- Opening Delimiter -

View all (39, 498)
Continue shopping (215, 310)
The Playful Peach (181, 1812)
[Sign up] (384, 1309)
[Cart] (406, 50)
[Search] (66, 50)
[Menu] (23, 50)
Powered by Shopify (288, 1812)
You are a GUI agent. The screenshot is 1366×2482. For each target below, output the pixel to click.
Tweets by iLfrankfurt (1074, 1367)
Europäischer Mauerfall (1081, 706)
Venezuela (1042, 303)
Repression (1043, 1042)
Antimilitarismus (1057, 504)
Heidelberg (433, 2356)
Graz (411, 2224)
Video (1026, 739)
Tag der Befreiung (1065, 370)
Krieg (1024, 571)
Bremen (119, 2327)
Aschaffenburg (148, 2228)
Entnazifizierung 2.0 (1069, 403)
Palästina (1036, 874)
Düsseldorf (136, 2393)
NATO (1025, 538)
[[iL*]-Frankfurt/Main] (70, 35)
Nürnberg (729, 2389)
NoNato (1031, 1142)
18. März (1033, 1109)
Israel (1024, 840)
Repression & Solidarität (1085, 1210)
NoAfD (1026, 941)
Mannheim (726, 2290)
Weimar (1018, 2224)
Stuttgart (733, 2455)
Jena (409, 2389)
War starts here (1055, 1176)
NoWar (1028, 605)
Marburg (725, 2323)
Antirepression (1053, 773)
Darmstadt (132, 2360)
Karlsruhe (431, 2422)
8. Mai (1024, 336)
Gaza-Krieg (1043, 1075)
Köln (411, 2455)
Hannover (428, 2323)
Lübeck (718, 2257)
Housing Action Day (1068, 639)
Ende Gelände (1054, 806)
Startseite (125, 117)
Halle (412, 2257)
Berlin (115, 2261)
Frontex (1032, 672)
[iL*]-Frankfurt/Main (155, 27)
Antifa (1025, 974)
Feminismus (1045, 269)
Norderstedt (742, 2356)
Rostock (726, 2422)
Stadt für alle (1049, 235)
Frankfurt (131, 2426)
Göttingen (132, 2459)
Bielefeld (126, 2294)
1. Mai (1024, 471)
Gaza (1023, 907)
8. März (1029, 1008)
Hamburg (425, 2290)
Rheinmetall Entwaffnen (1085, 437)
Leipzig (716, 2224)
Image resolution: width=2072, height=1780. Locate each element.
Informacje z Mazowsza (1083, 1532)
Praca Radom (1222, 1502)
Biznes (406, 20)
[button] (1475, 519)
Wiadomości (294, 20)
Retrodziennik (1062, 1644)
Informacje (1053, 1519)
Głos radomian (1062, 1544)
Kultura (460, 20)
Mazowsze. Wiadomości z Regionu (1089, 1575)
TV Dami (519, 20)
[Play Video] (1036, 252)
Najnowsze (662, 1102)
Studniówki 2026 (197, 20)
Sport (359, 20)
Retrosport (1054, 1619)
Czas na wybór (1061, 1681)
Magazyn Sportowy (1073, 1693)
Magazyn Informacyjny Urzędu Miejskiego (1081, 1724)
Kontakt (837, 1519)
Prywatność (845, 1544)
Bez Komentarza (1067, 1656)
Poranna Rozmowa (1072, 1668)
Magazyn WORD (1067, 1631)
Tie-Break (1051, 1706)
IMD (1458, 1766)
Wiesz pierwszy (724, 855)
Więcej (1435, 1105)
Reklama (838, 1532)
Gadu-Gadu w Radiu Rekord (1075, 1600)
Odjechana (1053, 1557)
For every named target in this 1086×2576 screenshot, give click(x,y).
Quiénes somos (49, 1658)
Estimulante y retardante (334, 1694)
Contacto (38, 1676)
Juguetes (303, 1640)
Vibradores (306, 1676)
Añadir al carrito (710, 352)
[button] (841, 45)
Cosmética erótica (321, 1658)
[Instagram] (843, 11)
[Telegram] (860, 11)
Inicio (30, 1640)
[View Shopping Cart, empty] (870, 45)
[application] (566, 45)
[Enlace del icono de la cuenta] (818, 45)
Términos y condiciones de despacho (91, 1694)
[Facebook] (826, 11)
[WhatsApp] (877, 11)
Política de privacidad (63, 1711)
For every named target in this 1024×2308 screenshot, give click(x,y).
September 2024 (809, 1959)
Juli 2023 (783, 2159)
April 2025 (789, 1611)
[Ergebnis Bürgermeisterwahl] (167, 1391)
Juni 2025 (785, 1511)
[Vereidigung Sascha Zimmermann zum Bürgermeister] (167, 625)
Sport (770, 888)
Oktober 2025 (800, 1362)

- Closing Delimiter -

Please copy, exactly as written, every line in the listing above from the line with "[[iL*]-Frankfurt/Main] (70, 35)" up to and including the line with "Leipzig (716, 2224)".

Response to this task:
[[iL*]-Frankfurt/Main] (70, 35)
Nürnberg (729, 2389)
NoNato (1031, 1142)
18. März (1033, 1109)
Israel (1024, 840)
Repression & Solidarität (1085, 1210)
NoAfD (1026, 941)
Mannheim (726, 2290)
Weimar (1018, 2224)
Stuttgart (733, 2455)
Jena (409, 2389)
War starts here (1055, 1176)
NoWar (1028, 605)
Marburg (725, 2323)
Antirepression (1053, 773)
Darmstadt (132, 2360)
Karlsruhe (431, 2422)
8. Mai (1024, 336)
Gaza-Krieg (1043, 1075)
Köln (411, 2455)
Hannover (428, 2323)
Lübeck (718, 2257)
Housing Action Day (1068, 639)
Ende Gelände (1054, 806)
Startseite (125, 117)
Halle (412, 2257)
Berlin (115, 2261)
Frontex (1032, 672)
[iL*]-Frankfurt/Main (155, 27)
Antifa (1025, 974)
Feminismus (1045, 269)
Norderstedt (742, 2356)
Rostock (726, 2422)
Stadt für alle (1049, 235)
Frankfurt (131, 2426)
Göttingen (132, 2459)
Bielefeld (126, 2294)
1. Mai (1024, 471)
Gaza (1023, 907)
8. März (1029, 1008)
Hamburg (425, 2290)
Rheinmetall Entwaffnen (1085, 437)
Leipzig (716, 2224)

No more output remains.